◆ **EXERCISE DIRECTIONS**:
Below are the records; print exactly the lines from the one with "Where should I" through the last, both included, and leave the pictures out.
[RECORD SET — start]
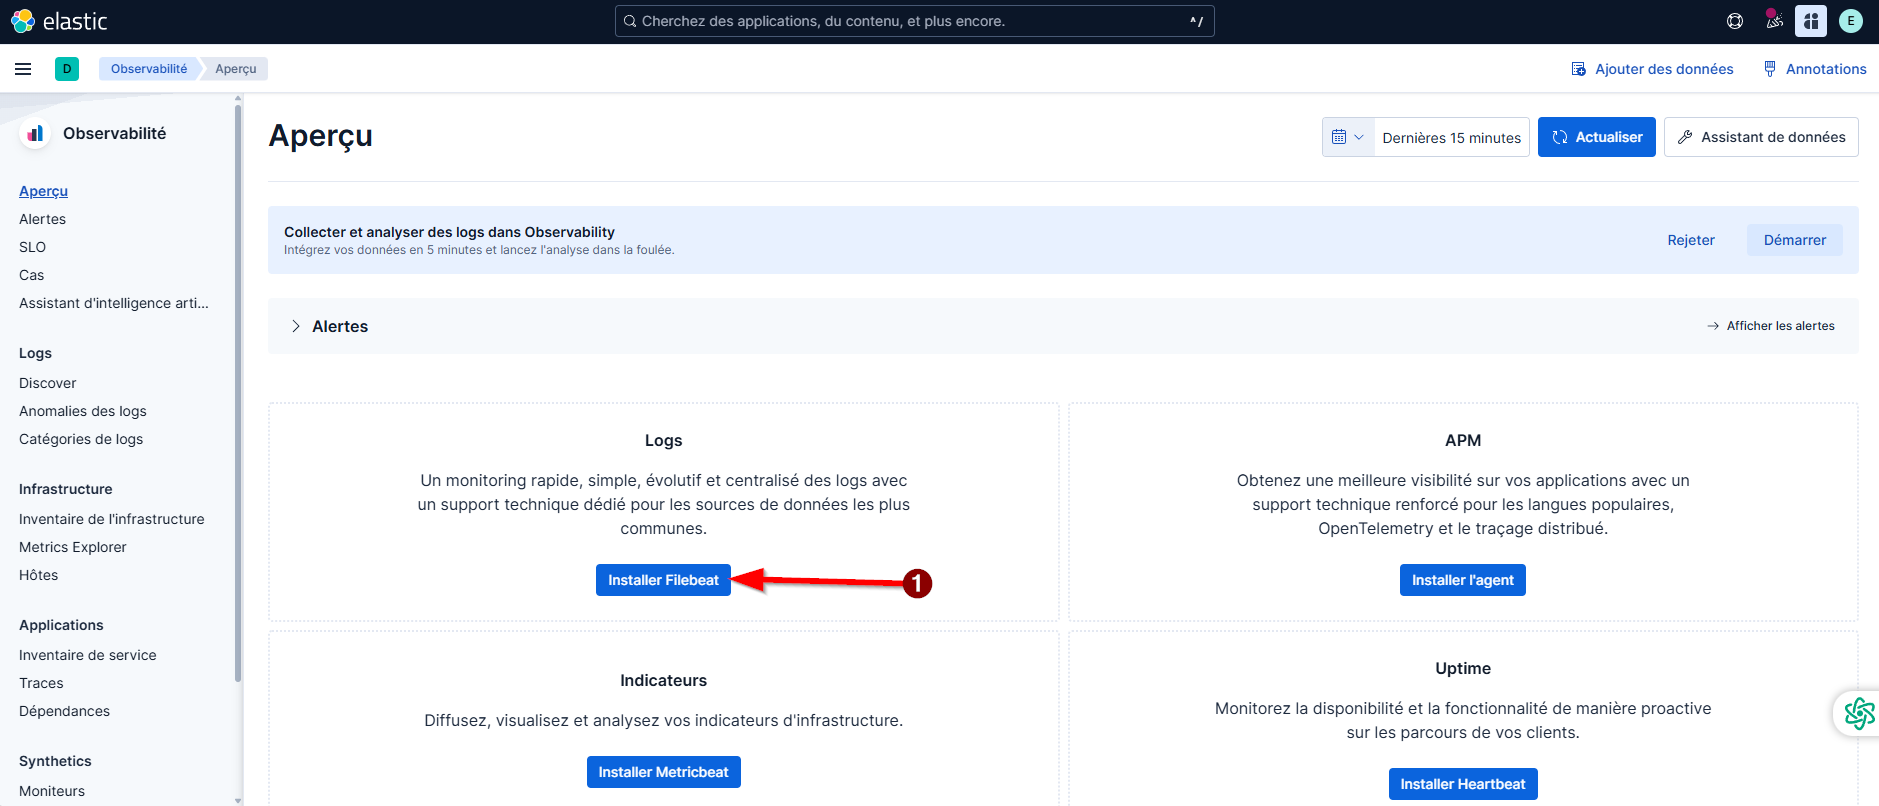Open the help menu lifebuoy icon
Viewport: 1879px width, 806px height.
click(1735, 21)
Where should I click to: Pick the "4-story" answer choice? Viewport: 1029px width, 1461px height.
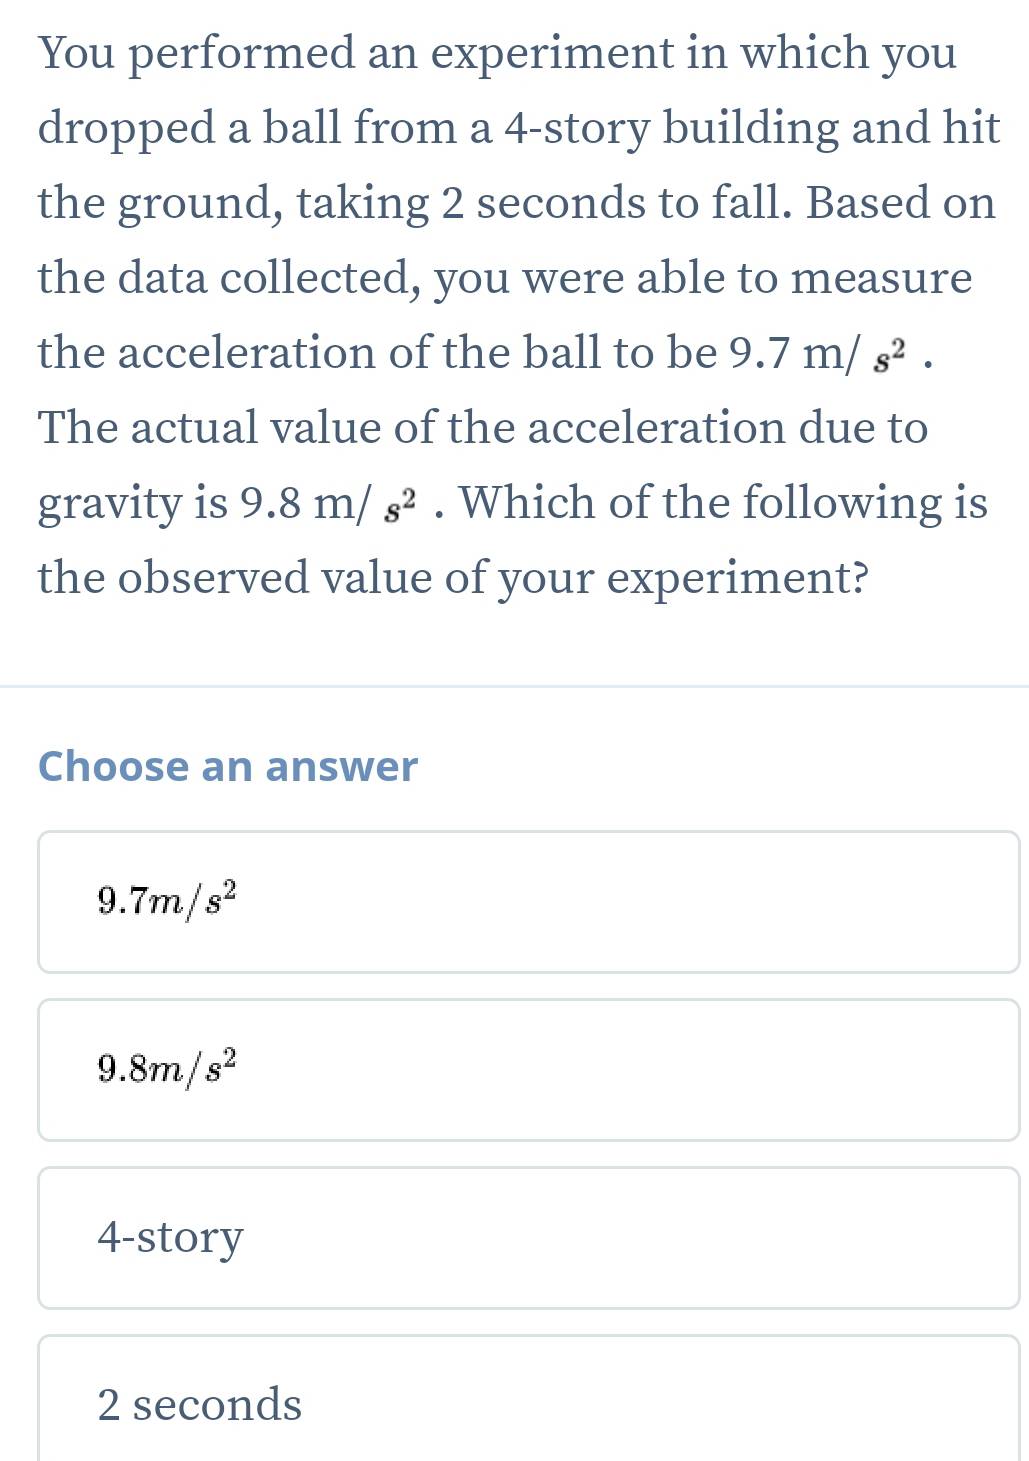click(528, 1237)
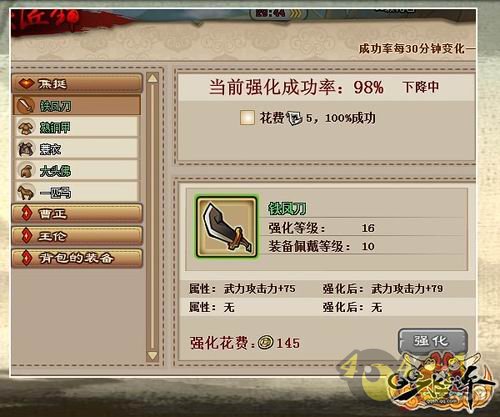Expand the 曹正 hero equipment group
Image resolution: width=500 pixels, height=417 pixels.
pos(77,214)
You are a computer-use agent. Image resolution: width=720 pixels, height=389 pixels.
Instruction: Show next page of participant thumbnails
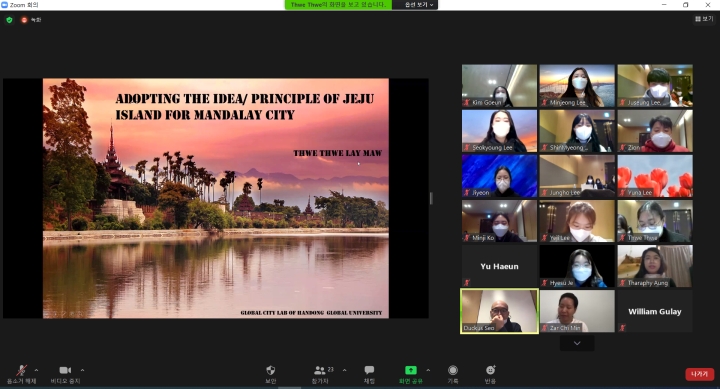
[RECORD SET — finish]
◆ **SOLUTION FOR THIS TASK**:
Where should I click to: Pick the "4-story" answer choice? Viewport: 1029px width, 1461px height.
click(528, 1237)
Expand the 曹正 hero equipment group
Image resolution: width=500 pixels, height=417 pixels.
pos(77,214)
You are a computer-use agent. Image resolution: width=720 pixels, height=389 pixels.
Instruction: Show next page of participant thumbnails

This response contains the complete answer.